#### Tasks for this exercise:
1 > In two sentences, summarize the news article on DNA testing in sexual abuse cases.
2 > Carry on the news article about DNA testing in sexual abuse cases, starting after its final paragraph.
(Beginning of Reading text)
Accused persons arrested on charges of sexual abuse, especially of children, have been getting relief as in certain cases the investigating officers have not been following provisions of the law making DNA tests of the victim and accused mandatory.

The superior courts, including the Peshawar High Court, have ruled in different judgments that conducting DNA tests in cases of sexual abuse provided under section 164-B of the Code of Criminal Procedure (CrPC) was mandatory and should be followed by the investigating officer or agency.

Last month a suspect, Mohammad Umair, arrested for sexually abusing a minor boy in the jurisdiction of Mandani police station in Charsadda, was granted bail on condition of furnishing two sureties of Rs100,000 each.

The alleged occurrence had taken place on June 24, 2019, and the accused was charged under section 377-B (sexual abuse of a child) of Pakistan Penal Code read with section 50 (exposure to seduction) and 53 (sexual abuse) of Child Protection and Welfare Act, 2010.

One of the grounds for granting bail to the suspect/petitioner was non-conducting of DNA tests of both the victim and the petitioner.

A single bench of Justice Ahmad Ali on Dec 26, 2019, allowed bail petition of the accused. The bench ruled: “Moreover, in the instant case, no compliance has been made with the provision of Section 164-B CrPC because no samples for DNA test have been obtained either from the accused or victim despite the fact that the word ‘shall’ is used in the said provision, making its applicability mandatory.”
(End of Reading text)
(Beginning of Study material)
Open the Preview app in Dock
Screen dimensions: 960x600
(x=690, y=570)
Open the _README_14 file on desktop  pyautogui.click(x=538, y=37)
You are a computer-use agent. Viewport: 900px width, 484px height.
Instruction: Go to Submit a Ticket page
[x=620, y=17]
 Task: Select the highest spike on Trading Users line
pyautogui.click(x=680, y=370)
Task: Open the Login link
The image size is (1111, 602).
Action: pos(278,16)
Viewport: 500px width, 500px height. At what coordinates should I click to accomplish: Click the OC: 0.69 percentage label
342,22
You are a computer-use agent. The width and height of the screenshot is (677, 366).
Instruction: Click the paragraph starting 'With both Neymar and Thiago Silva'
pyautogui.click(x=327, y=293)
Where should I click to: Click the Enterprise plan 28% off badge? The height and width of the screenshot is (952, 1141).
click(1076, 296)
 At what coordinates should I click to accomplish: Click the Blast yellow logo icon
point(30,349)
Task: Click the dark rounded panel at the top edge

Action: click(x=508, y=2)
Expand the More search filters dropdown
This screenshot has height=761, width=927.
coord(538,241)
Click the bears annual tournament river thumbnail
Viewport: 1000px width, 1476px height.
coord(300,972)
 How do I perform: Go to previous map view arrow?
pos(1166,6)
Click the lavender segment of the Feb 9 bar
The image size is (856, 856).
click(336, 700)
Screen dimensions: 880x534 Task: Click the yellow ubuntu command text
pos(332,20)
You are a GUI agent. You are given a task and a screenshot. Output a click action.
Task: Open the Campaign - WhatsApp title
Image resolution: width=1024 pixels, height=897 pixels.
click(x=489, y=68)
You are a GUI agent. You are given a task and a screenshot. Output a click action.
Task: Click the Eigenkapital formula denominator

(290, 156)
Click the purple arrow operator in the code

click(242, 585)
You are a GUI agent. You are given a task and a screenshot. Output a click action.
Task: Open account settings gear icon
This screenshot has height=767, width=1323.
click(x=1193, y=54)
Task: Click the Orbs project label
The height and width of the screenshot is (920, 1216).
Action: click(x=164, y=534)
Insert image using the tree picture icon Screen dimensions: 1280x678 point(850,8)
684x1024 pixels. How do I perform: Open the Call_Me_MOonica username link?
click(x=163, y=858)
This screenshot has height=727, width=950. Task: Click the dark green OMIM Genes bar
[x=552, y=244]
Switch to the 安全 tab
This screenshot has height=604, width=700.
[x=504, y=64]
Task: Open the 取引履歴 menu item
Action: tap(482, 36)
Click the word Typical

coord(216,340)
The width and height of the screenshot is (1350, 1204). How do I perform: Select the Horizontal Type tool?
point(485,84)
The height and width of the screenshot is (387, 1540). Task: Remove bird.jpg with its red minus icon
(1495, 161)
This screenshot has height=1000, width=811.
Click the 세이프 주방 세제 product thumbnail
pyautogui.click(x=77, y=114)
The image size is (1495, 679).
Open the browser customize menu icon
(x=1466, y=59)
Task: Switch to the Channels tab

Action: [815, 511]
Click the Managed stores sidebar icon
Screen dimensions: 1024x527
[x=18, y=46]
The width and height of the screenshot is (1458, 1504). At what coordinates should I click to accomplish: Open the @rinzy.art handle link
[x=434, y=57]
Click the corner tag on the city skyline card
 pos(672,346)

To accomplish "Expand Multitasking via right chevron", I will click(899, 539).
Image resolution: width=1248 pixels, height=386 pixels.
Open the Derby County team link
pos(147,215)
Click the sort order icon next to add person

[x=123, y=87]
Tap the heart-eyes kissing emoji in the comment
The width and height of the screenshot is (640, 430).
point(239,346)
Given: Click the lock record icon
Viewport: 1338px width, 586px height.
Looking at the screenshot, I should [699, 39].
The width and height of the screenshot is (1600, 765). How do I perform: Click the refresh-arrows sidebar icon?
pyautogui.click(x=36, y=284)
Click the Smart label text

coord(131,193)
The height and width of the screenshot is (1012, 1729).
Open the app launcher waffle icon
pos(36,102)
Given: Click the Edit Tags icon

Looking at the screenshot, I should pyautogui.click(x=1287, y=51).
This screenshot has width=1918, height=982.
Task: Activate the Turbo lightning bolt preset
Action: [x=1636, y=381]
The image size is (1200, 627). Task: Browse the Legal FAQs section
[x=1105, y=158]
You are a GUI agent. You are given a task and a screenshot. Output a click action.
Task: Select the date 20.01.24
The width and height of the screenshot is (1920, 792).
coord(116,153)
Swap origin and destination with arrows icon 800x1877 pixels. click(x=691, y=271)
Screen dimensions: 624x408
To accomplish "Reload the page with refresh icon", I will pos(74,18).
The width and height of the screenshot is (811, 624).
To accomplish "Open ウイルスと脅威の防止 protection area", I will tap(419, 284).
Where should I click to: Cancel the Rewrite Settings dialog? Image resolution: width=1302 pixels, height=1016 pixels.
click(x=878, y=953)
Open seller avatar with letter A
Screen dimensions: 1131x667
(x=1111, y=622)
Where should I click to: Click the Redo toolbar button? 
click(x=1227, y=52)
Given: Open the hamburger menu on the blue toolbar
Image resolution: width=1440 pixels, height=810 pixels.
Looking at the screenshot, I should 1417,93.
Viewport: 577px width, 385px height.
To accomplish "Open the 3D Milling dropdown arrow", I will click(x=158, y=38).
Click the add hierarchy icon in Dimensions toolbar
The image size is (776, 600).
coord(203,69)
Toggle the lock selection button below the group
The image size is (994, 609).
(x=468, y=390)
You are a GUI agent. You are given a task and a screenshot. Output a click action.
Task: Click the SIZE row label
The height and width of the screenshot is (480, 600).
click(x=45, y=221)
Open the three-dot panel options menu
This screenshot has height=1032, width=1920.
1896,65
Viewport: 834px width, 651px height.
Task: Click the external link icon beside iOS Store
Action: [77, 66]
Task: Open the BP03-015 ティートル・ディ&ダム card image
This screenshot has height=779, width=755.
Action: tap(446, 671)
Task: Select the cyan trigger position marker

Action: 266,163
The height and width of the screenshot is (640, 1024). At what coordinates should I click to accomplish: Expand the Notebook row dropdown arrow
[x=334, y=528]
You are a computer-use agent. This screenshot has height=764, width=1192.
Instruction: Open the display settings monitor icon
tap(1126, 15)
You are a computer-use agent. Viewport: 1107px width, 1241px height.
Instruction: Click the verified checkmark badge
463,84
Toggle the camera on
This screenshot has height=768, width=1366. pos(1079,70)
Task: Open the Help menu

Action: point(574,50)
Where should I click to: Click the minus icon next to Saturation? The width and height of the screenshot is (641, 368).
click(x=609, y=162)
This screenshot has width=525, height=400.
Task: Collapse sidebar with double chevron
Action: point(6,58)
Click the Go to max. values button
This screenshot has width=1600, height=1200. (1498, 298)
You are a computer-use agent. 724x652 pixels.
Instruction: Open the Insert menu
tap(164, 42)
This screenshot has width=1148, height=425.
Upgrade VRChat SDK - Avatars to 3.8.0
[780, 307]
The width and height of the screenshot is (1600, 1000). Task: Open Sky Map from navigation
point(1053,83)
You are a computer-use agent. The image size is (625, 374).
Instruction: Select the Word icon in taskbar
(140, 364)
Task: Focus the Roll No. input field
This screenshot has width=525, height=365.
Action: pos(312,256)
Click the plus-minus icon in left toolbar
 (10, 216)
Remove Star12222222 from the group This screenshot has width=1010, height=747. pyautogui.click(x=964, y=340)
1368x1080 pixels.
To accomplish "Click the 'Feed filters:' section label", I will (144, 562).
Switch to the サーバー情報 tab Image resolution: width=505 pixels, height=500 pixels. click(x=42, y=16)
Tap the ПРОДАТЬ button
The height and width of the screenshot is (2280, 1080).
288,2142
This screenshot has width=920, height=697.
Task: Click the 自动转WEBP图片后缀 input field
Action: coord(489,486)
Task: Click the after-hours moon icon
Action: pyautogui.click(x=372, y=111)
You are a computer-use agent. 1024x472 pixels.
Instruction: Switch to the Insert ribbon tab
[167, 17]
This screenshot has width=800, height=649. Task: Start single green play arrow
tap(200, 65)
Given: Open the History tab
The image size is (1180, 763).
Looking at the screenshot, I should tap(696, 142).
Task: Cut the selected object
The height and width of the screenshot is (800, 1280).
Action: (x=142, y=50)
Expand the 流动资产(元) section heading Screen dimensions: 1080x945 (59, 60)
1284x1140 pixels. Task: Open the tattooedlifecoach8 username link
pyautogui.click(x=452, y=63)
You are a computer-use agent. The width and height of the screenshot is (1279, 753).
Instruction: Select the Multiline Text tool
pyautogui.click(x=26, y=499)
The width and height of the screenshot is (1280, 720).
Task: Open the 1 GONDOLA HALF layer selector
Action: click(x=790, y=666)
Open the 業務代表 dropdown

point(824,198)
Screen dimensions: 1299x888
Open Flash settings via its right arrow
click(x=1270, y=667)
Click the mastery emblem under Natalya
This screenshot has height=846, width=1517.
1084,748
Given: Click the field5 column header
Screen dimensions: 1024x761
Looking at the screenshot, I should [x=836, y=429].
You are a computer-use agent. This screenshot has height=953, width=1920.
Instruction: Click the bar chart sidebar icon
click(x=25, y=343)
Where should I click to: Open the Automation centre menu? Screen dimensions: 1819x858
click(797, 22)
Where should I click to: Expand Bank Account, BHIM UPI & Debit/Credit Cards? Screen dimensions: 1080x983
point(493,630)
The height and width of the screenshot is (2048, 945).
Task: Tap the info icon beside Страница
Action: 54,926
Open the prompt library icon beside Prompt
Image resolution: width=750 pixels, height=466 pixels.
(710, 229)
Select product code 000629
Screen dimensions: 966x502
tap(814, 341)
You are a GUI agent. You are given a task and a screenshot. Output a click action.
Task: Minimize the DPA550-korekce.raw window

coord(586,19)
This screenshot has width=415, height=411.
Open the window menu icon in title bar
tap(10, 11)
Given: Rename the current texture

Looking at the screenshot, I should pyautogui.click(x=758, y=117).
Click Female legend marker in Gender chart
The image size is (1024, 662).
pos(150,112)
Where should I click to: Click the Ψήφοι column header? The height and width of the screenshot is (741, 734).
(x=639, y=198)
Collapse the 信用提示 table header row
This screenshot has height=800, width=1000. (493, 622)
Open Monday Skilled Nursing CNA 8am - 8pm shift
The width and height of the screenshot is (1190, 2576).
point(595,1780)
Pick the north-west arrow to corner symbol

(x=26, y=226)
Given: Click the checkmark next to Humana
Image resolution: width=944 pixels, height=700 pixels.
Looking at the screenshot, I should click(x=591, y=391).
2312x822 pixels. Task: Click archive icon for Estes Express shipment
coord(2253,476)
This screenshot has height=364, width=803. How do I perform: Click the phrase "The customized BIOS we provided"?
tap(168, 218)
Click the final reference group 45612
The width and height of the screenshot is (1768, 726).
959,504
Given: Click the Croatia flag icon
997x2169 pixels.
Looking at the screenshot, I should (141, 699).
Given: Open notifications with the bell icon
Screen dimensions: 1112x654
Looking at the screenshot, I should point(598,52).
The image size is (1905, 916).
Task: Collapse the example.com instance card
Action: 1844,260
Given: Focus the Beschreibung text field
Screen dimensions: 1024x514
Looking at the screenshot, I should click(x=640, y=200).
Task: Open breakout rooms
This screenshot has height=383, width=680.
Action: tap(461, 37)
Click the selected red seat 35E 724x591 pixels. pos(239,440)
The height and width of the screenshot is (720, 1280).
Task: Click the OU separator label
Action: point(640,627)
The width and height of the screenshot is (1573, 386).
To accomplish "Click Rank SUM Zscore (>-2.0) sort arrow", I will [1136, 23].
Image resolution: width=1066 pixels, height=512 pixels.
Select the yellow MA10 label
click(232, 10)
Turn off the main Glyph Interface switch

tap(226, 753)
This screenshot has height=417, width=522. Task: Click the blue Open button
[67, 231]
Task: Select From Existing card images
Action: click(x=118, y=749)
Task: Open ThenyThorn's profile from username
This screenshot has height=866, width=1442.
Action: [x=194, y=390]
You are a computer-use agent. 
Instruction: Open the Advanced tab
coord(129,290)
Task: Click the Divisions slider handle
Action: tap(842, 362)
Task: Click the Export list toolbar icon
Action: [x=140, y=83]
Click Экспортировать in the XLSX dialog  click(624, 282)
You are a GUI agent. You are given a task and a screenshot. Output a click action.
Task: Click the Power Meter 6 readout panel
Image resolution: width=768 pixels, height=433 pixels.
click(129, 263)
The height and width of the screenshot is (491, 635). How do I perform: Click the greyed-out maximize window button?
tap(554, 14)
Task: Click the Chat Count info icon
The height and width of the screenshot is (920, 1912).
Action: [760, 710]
(End of Study material)
#### Answers to this exercise:
1 > Suspects arrested for sexual abuse, especially of children, have been getting relief because investigating officers in some cases have not followed section 164-B of the Code of Criminal Procedure, which makes DNA tests of the victim and the accused mandatory and which superior courts, including the Peshawar High Court, have ruled must be followed. In one such case, Justice Ahmad Ali on Dec 26, 2019, granted bail to Mohammad Umair, charged with sexually abusing a minor boy in the jurisdiction of Mandani police station in Charsadda, noting that no DNA samples had been taken from either the accused or the victim.

2 >
“The prosecution must keep in mind this aspect while dealing with such offences, in the best interest of the victim as well as the accused,” the bench ruled.

The provision of conducting DNA tests of a victim and an accused was introduced in the law through the Criminal Law (Amendment) (Offences Relating to Rape) Act, 2016, which was enacted in Oct 2016. Apart from making other amendments, sections 164-A and 164-B were inserted in the CrPC.

Section 164-A deals with medical examination of victim of rape in cases registered under section 376, 377 or 377B of the PPC. The law provides that such a victim shall be examined by a registered medical practitioner.

It is provided that the medical practitioner without delay shall examine the victim and prepare a report of examination giving different particulars, including description of material taken from body of the victim for DNA profiling.

Furthermore, section 164-B deals with DNA test providing that DNA samples shall be collected from the victim and the accused during medical examination within optimal time of receiving information related to commission of the offence.

The law provides that the DNA samples shall at the earliest be sent for investigation to a forensic laboratory where these shall be properly examined and preserved.

One of the important judgments in this regard was delivered by Justice Roohul Amin Khan of the Peshawar High Court in Dec 2017 wherein it was pronounced that after enactment of the law in 2016 it was mandatory to conduct DNA tests of the victim of sexual abuse and the accused person.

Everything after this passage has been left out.